Nach dem Sachverständigenverfahren im Tarif Top der HanseMerkur Hausratversicherung erfahren Sie, wie die Feststellungen übermittelt werden, wann der Obmann entscheidet, unter welchen Voraussetzungen die Feststellungen verbindlich sind und wann stattdessen das Gericht eine verbindliche Feststellung trifft.
Übermittlung und Entscheidung durch den Obmann:
- Jeder Sachverständige übermittelt seine Feststellungen beiden Parteien gleichzeitig.
- Weichen die Feststellungen der Sachverständigen voneinander ab, übergibt der Versicherer sie unverzüglich dem Obmann.
- Der Obmann entscheidet über die darin streitig gebliebenen Punkte.
- Die Feststellungen der Sachverständigen bilden dabei die Grenzen für den Entscheidungsspielraum des Obmanns.
- Seine Entscheidung übermittelt der Obmann beiden Parteien gleichzeitig.
Verbindlichkeit der Feststellungen:
- Die Feststellungen der Sachverständigen bzw. des Obmanns sind für die Vertragsparteien verbindlich.
- Sie sind unverbindlich, wenn nachgewiesen wird, dass sie offenbar von der wirklichen Sachlage erheblich abweichen.
Berechnung und gerichtliche Feststellung:
- Aufgrund von verbindlichen Feststellungen berechnet der Versicherer die Entschädigung.
- Wenn die Feststellungen unverbindlich sind, trifft das Gericht eine verbindliche Feststellung.

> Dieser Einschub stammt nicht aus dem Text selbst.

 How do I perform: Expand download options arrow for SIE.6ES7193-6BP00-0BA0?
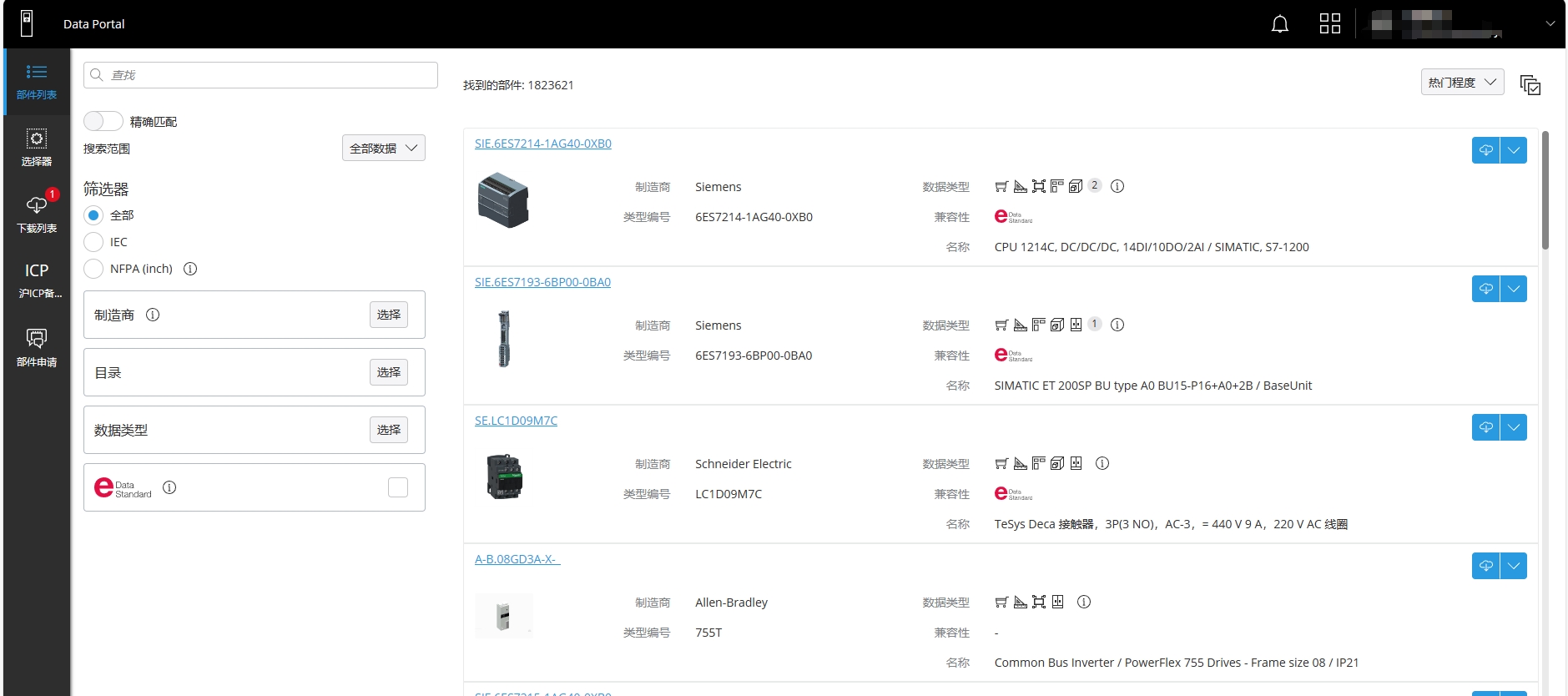point(1513,289)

- Dies gilt auch, wenn die Sachverständigen die Feststellung nicht treffen können oder wollen oder sie verzögern.
Was bedeutet das konkret?
Nach der Begutachtung erhalten beide Seiten die Ergebnisse gleichzeitig. Sind sich die Sachverständigen uneinig, klärt ein Obmann die offenen Streitpunkte – jedoch nur innerhalb der Bandbreite der beiden Gutachten. Was so festgestellt wird, gilt grundsätzlich für alle Beteiligten. Nur wenn es deutlich neben der tatsächlichen Lage liegt oder gar nicht zustande kommt, kann ein Gericht das letzte Wort haben. Auf verbindlicher Grundlage rechnet der Versicherer dann die Entschädigung aus.
Häufige Fragen
Wer wird über die Feststellungen der Sachverständigen informiert?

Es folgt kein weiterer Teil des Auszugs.